----- DATASET -----

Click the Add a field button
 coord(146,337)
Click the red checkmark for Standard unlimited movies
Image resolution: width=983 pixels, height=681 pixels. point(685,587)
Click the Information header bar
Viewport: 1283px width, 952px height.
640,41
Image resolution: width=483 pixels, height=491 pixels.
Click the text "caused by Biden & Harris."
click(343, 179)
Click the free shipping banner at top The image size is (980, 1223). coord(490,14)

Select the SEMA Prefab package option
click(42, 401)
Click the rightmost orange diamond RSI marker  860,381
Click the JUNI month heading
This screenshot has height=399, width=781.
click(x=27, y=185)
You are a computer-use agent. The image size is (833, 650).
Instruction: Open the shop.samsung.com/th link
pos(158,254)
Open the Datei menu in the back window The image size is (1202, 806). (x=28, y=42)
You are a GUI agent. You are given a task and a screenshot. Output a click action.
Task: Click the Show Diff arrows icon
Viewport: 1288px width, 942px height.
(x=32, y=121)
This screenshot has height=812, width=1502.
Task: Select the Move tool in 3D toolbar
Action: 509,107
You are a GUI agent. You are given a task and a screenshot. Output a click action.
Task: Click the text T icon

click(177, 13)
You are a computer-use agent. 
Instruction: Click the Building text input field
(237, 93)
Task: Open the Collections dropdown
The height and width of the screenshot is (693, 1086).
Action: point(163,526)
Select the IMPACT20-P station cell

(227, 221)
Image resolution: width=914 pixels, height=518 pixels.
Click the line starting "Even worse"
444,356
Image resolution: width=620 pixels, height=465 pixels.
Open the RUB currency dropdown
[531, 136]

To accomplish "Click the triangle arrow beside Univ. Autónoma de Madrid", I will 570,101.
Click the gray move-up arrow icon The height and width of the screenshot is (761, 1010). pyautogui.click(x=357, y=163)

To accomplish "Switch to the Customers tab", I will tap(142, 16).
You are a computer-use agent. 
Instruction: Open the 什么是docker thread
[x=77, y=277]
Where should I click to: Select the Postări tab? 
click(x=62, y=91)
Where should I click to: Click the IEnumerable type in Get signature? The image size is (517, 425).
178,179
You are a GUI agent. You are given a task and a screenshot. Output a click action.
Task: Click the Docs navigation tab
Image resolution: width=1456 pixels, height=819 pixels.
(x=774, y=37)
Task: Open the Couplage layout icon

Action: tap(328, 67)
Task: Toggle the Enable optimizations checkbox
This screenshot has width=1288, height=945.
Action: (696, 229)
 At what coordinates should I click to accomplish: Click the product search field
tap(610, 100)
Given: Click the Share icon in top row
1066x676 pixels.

-----

Return the listing word for word.

→ ANSWER BELOW
Click the Add a field button
 coord(146,337)
Click the red checkmark for Standard unlimited movies
Image resolution: width=983 pixels, height=681 pixels. point(685,587)
Click the Information header bar
Viewport: 1283px width, 952px height.
640,41
Image resolution: width=483 pixels, height=491 pixels.
Click the text "caused by Biden & Harris."
click(343, 179)
Click the free shipping banner at top The image size is (980, 1223). coord(490,14)

Select the SEMA Prefab package option
click(42, 401)
Click the rightmost orange diamond RSI marker  860,381
Click the JUNI month heading
This screenshot has height=399, width=781.
click(x=27, y=185)
You are a computer-use agent. The image size is (833, 650).
Instruction: Open the shop.samsung.com/th link
pos(158,254)
Open the Datei menu in the back window The image size is (1202, 806). (x=28, y=42)
You are a GUI agent. You are given a task and a screenshot. Output a click action.
Task: Click the Show Diff arrows icon
Viewport: 1288px width, 942px height.
(x=32, y=121)
This screenshot has height=812, width=1502.
Task: Select the Move tool in 3D toolbar
Action: 509,107
You are a GUI agent. You are given a task and a screenshot. Output a click action.
Task: Click the text T icon

click(177, 13)
You are a computer-use agent. 
Instruction: Click the Building text input field
(237, 93)
Task: Open the Collections dropdown
The height and width of the screenshot is (693, 1086).
Action: point(163,526)
Select the IMPACT20-P station cell

(227, 221)
Image resolution: width=914 pixels, height=518 pixels.
Click the line starting "Even worse"
444,356
Image resolution: width=620 pixels, height=465 pixels.
Open the RUB currency dropdown
[531, 136]

To accomplish "Click the triangle arrow beside Univ. Autónoma de Madrid", I will 570,101.
Click the gray move-up arrow icon The height and width of the screenshot is (761, 1010). pyautogui.click(x=357, y=163)

To accomplish "Switch to the Customers tab", I will tap(142, 16).
You are a computer-use agent. 
Instruction: Open the 什么是docker thread
[x=77, y=277]
Where should I click to: Select the Postări tab? 
click(x=62, y=91)
Where should I click to: Click the IEnumerable type in Get signature? The image size is (517, 425).
178,179
You are a GUI agent. You are given a task and a screenshot. Output a click action.
Task: Click the Docs navigation tab
Image resolution: width=1456 pixels, height=819 pixels.
(x=774, y=37)
Task: Open the Couplage layout icon

Action: tap(328, 67)
Task: Toggle the Enable optimizations checkbox
This screenshot has width=1288, height=945.
Action: (696, 229)
 At what coordinates should I click to accomplish: Click the product search field
tap(610, 100)
Given: Click the Share icon in top row
1066x676 pixels.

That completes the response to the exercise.